Your goal: The answer must consist solely of the lines below starting at the one containing "This screenshot has width=865, height=1538." and ending at the one containing "The width and height of the screenshot is (538, 403).", repeated exactly, with both ends included and all pictures omitted.

Start of Block

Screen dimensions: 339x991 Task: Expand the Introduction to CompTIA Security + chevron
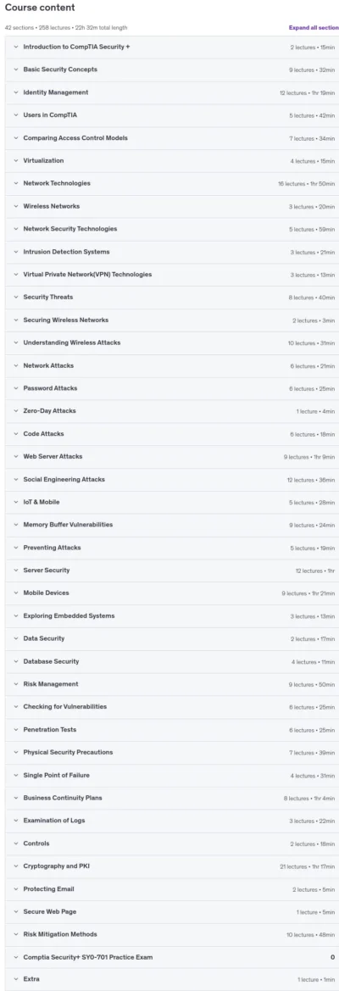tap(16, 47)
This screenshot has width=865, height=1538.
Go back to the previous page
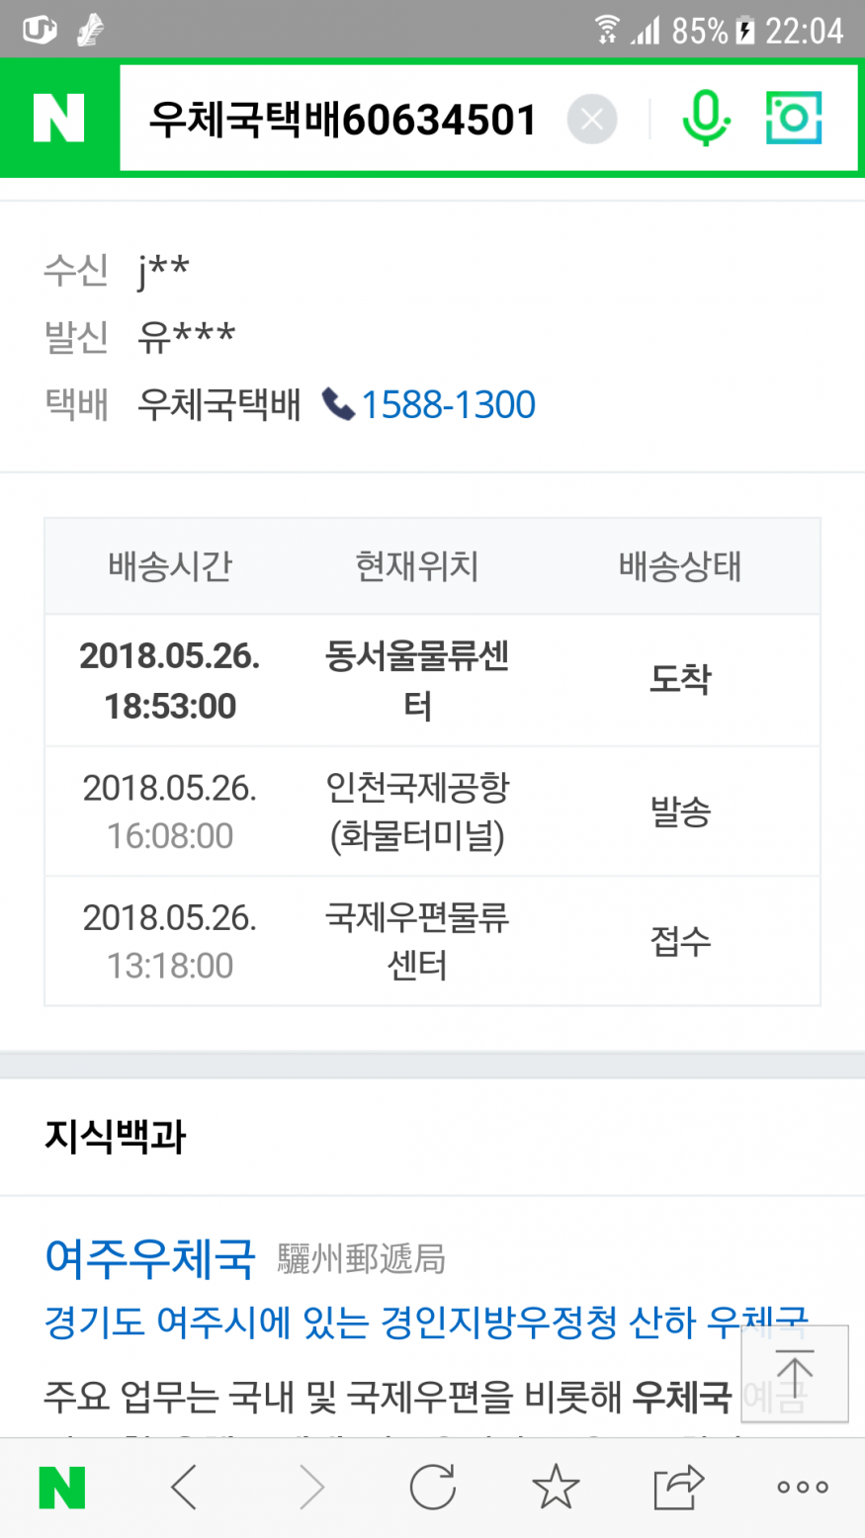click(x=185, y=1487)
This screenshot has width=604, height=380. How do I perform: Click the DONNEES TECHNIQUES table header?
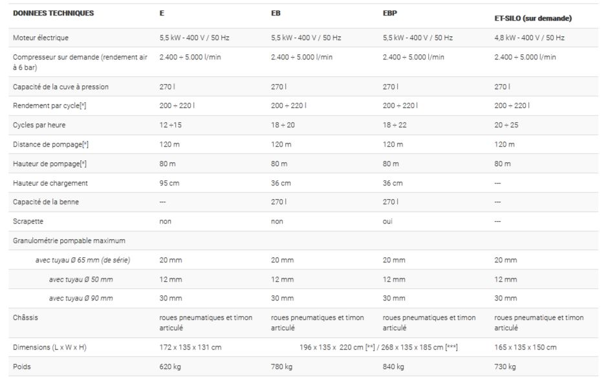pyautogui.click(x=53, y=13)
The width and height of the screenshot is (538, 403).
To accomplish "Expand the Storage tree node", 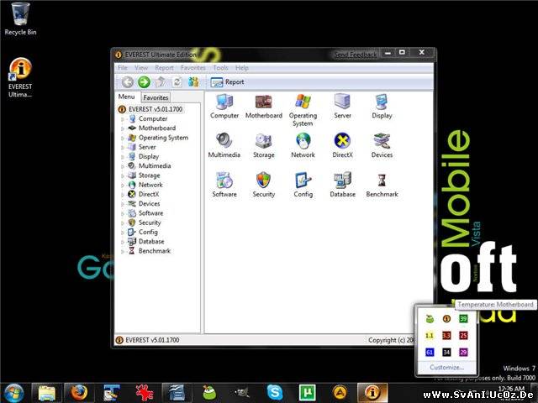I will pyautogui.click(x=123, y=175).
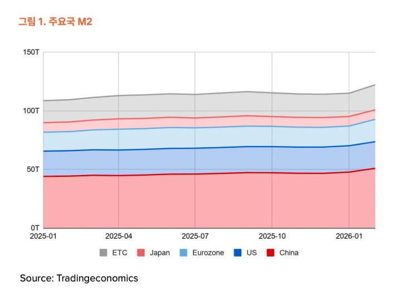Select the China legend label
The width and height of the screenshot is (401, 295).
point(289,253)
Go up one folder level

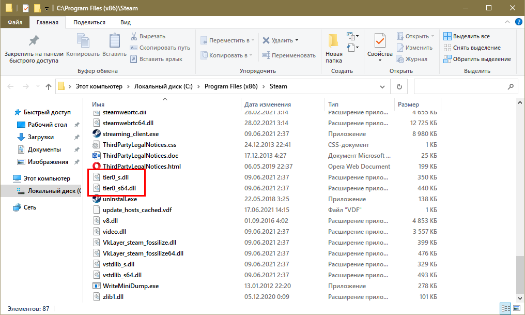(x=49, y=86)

End of Block

Answer to this problem:
This screenshot has width=865, height=1538.
Go back to the previous page
click(x=185, y=1487)
This screenshot has width=604, height=380. How do I perform: Click the DONNEES TECHNIQUES table header?
pyautogui.click(x=53, y=13)
The width and height of the screenshot is (538, 403).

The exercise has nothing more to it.